Feb. 27, 1988, is a night Elizabeth Manley will never forget. But it’s a moment that almost didn’t happen.

“I got deathly ill two weeks before Calgary,” she said, referring to the women’s figure skating event at the Winter Olympics.

“The night before the free program, I almost withdrew because I was so ill.

“But there was that inner person within me saying even if I was crawling at the end, I wanted to finish.”

For Manley, it wasn’t so much about the shiny silver medal. It was about what it took to get there, to compete that night.
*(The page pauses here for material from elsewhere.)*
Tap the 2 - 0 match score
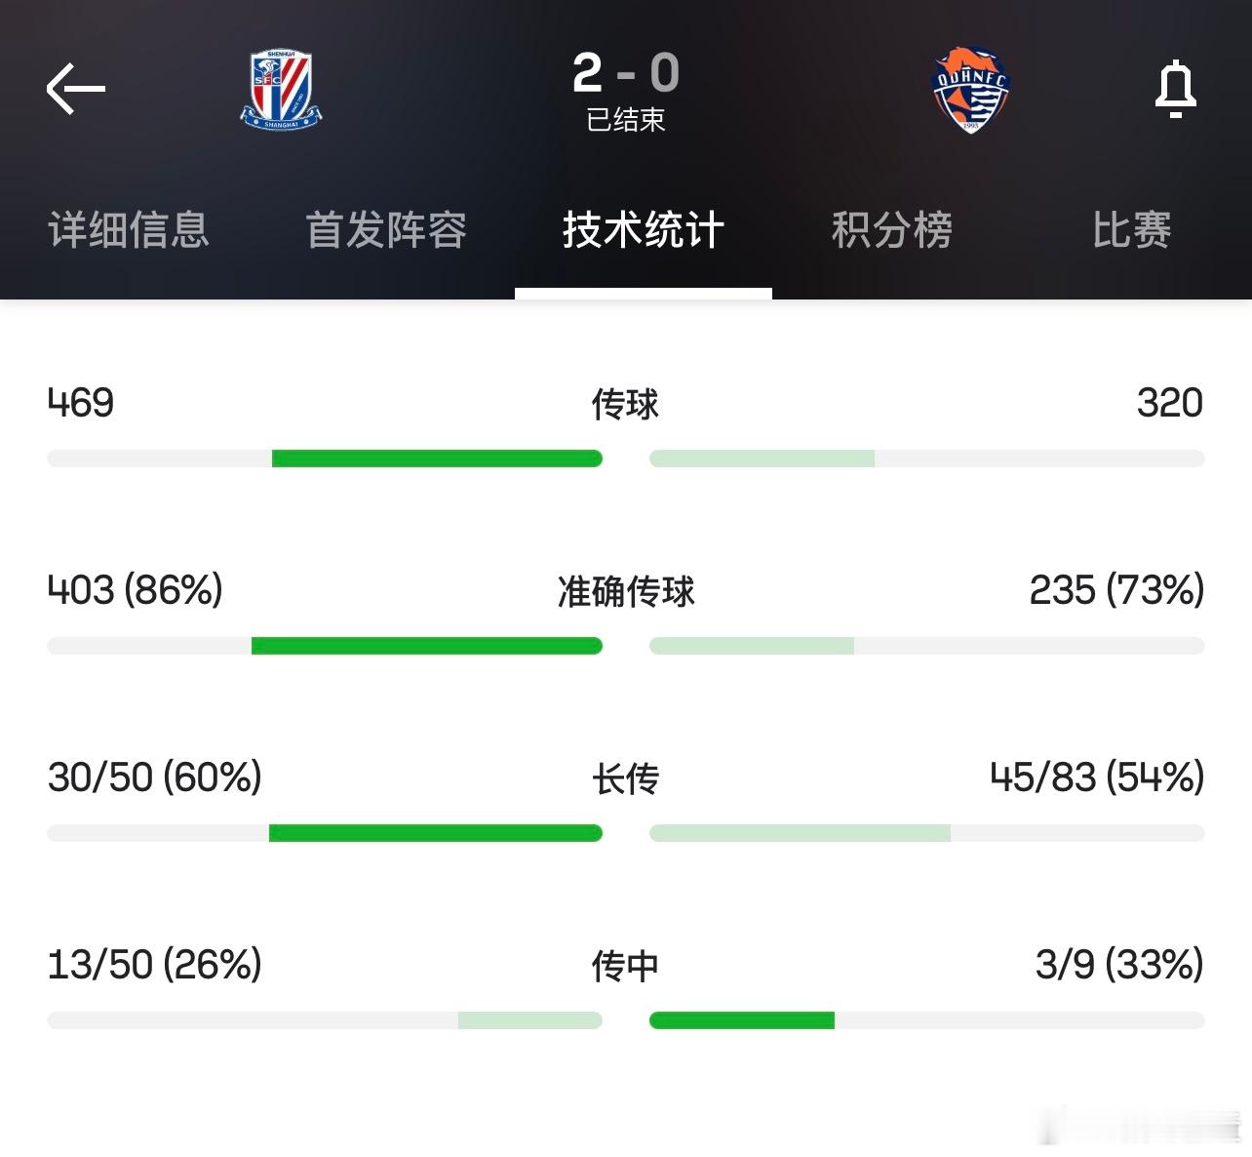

“When I speak ( to audiences), I hold my medal up. I tell them, ‘I want you to look at this medal. This is not an Olympic medal, this is me winning at life.’ Please don’t get me wrong, I’m proud of it, but it’s so much more to me.

“It didn’t matter if I was first, second, third or 20th that night in Calgary, I would have felt the same way. “I accomplish­ed something. “When that medal went around my neck, it wasn’t about that program, it was like 10 years flashed through my eyes. My mom and me, all the hardships, going through depression.

“I stood on the podium and you look at the tears coming down my eyes. It was like a movie going through my head. I saw my life ... and what it took to stand there.”

Heading into the long program, she sat in third place, behind the hugely hyped Katarina Witt and Debi Thomas. Manley skated the performanc­e of her life, coming within a fraction of a point of winning gold.